This morning, I ran my first 5k. I didn’t actually compete or run in a race but I did do it on my own. After 8 weeks of training, I feel incredibly accomplished and so proud of myself for sticking to the routine.
Looking back, I can remember how daunting 3.2 miles seemed to me. I wondered if I would be able to finish or run that long without stopping. I can think back to the first weeks of training and remember the exact spots where I thought I couldn’t go any further. But I pushed on and I never stopped running. After awhile, you get into a groove and settle into a pace. You work through the side cramps and then all of a sudden you hit your high and everything settles. Your breathing gets easier, you enjoy the sound of your feet hitting the pavement, and you realize all of a sudden that you’re actually doing it. I always thought it’d be cool to be a runner and now I am one!

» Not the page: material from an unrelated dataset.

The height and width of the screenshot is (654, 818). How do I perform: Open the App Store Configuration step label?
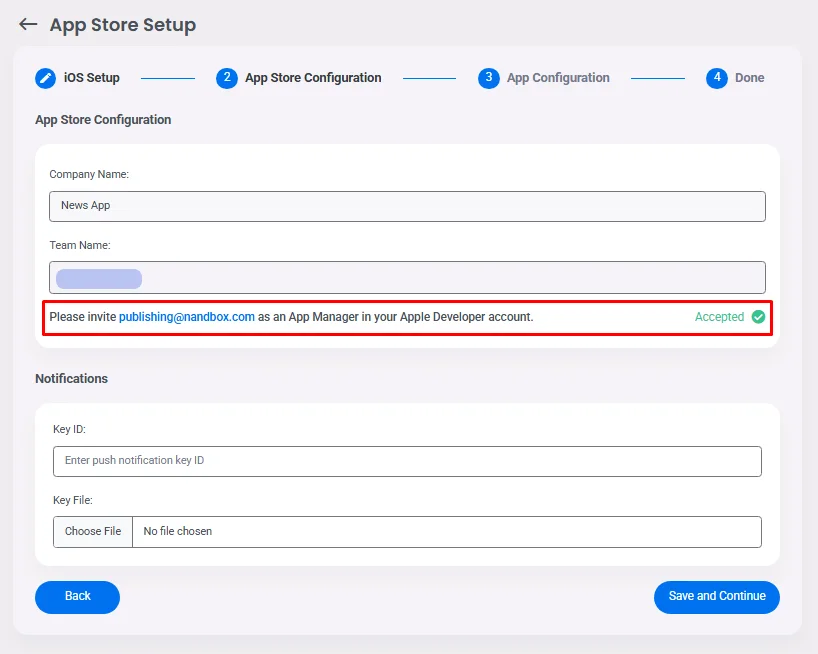pyautogui.click(x=313, y=78)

What I’ve learned through the training process is that training really is so important to me. I’ve come to understand the limitations of my body. When I started, I was not a runner. I was not fit and I had no stamina. I could not even run a mile. Starting slow and adding just a few minutes of running each week broke a large daunting goal down into small manageable pieces. I realized that even when you don’t think you can go any further, you can. Each week I pushed myself by adding anywhere between 2-5 minutes of run time, gradually decreasing my walk time. I can’t tell you how many times in the last two weeks where I had to keep pushing forward. I’m not a fast runner and by pushing myself, my feet kept moving and I accomplished my goals each week. The most rewarding aspect of training – I realized I’m capable of pushing through even when I think I can’t. I feel empowered. And now that I’m officially a “runner” I feel motivated to set out on the next step: 5k to 10k!